RGB | Notion

Benchmarking Large Language Models in Retrieval-Augmented Generation

Authors: Jiawei Chen ; Hongyu Lin ; Xianpei Han ; Le Sun

Summary: Retrieval-Augmented Generation (RAG) is a promising approach for mitigating the hallucination of large language models (LLMs). However, existing research lacks rigorous evaluation of the impact of retrieval-augmented generation on different large language models, which make it challenging to identify the potential bottlenecks in the capabilities of RAG for different LLMs.

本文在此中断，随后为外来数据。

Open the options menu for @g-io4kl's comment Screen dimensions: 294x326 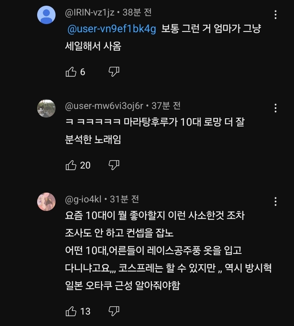coord(276,201)
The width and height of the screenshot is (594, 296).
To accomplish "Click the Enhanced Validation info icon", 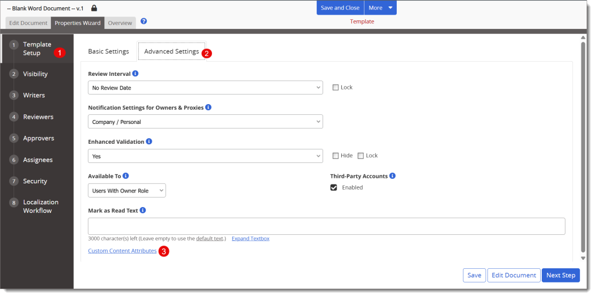I will 149,141.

In this paper, we systematically investigate the impact of Retrieval-Augmented Generation on large language models. We analyze the performance of different large language models in 4 fundamental abilities required for RAG, including noise robustness, negative rejection, information integration, and counterfactual robustness. To this end, we establish Retrieval-Augmented Generation Benchmark (RGB), a new corpus for RAG evaluation in both English and Chinese. RGB divides the instances within the benchmark into 4 separate testbeds based on the aforementioned fundamental abilities required to resolve the case. Then we evaluate 6 representative LLMs on RGB to diagnose the challenges of current LLMs when applying RAG. Evaluation reveals that while LLMs exhibit a certain degree of noise robustness, they still struggle significantly in terms of negative rejection, information integration, and dealing with false information. The aforementioned assessment outcomes indicate that there is still a considerable journey ahead to effectively apply RAG to LLMs.

Q: 这篇论文试图解决什么问题？

A: 这篇论文试图解决的问题是如何评估和改进大型语言模型（LLMs）在检索增强生成（Retrieval-Augmented Generation, RAG）方面的性能。具体来说，论文关注以下几个方面：

评估RAG对LLMs的影响：现有研究缺乏对RAG在不同LLMs上影响的严格评估，这使得难以识别RAG在不同模型中的潜在瓶颈。
建立评估基准：为了全面评估LLMs在RAG中的能力，作者创建了一个新的评估基准（Retrieval-Augmented Generation Benchmark, RGB），用于评估英文和中文的RAG。
分析LLMs的基本能力：RGB基准测试了LLMs在四个基本能力上的表现，包括噪声鲁棒性（Noise Robustness）、负面拒绝（Negative Rejection）、信息整合（Information Integration）和反事实鲁棒性（Counterfactual Robustness）。
诊断当前LLMs的挑战：通过对6个代表性LLMs的评估，作者揭示了当前LLMs在应用RAG时面临的挑战，特别是在负面拒绝、信息整合和处理错误信息方面。
提出改进方向：评估结果表明，尽管LLMs在噪声鲁棒性方面表现出一定程度的能力，但在其他方面仍有显著挑战。这强调了在有效应用RAG到LLMs之前，还需要进一步解决重要问题，并谨慎设计其使用。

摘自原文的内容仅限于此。